Step 3: Make Bees and Bend Wire

Roll a few small pieces of beige clay into balls then taper off one end to form the body of the bee. Each bee will also need two sets of wings. These are made in a similar way as the body, except they are rolled out thinner and flattened slightly. Place two individual wings together to form one set. Use the pointed metal tool to make eyes.

Then cut a small length of copper craft wire. Use the wire to poke a hole on the underside of one of the bees as well as the beehive. This will allow you to attach the wire once everything is baked.

Wrap wire around one of your paint brushes to achieve the spiral pattern.

Step 4: Bake the Clay

Check the instructions on your clay, but Sculpy brand clay bakes for about 15 minutes per 1/4" of thickness. I find that 15 minutes is generally enough for most small projects.

As you can see in the fourth photo, the poor bees were burnt during baking. This can happen when the clay is still very warm from being worked in your hands then placed in the oven. It's best to allow the piece to cool before putting it in to bake.

The last photo shows a second batch of bees that are a little less crispy.

Step 5: Painting the Hive

Mixing white paint with a small amount of brown and yellow creates just the right combination for the hive. The acrylic paint usually takes at least 2-3 coats to get the desired look. Afterward, I apply small lines of light brown paint in the creases of the hive and blend it with water for a more rustic look.

The metal pointed tool is then dipped in black paint to color the pupils.

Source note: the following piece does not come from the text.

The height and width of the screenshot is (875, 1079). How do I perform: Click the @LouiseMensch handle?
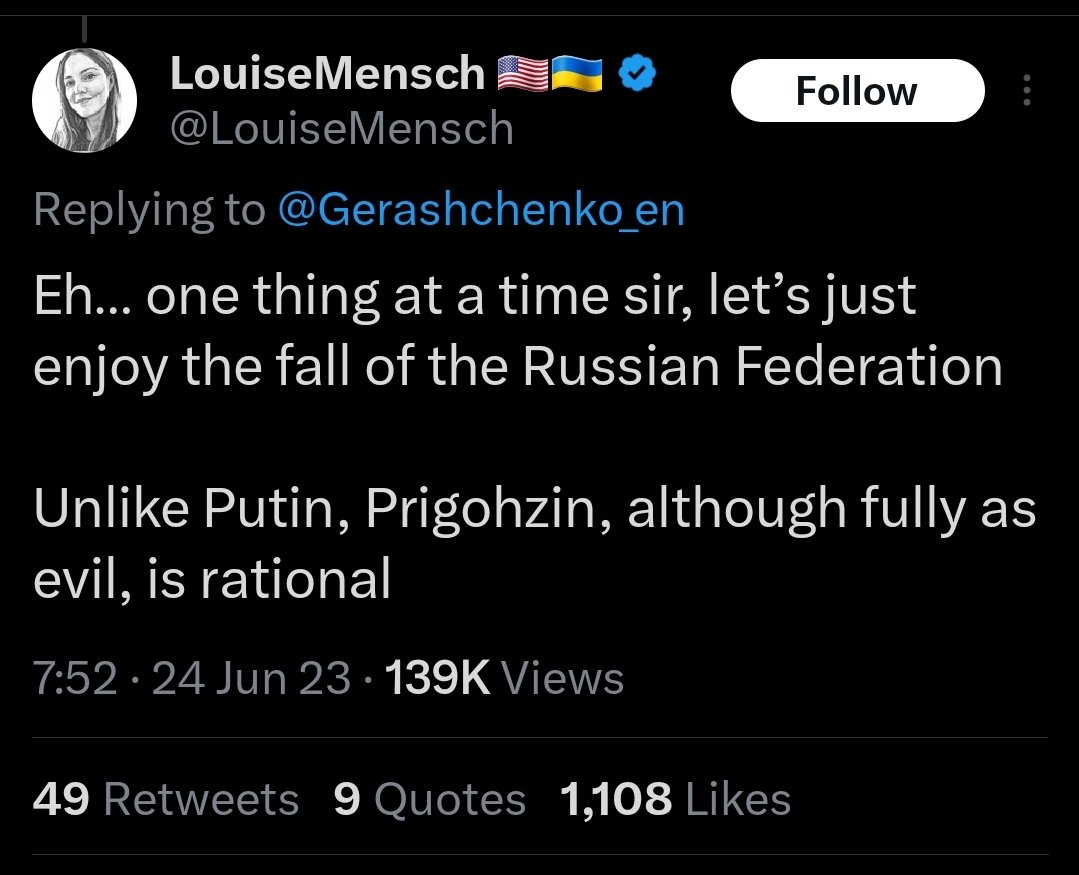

Step 6: Painting and Assembling the Bees

Since the bees are a little more delicate, I stick the pointed metal tool in one of the eye holes to hold it steady while painting. I start with a few coats of yellow, then add the stinger and stripes in black.

The wings are painted white and attached with super glue and allowed to dry.

Step 7: Final Assembly

Glue bent wire to the hole you made in the bee. Then attach bee and wire to the hole in the hive with super glue. Allow everything to dry fully before coating in varnish.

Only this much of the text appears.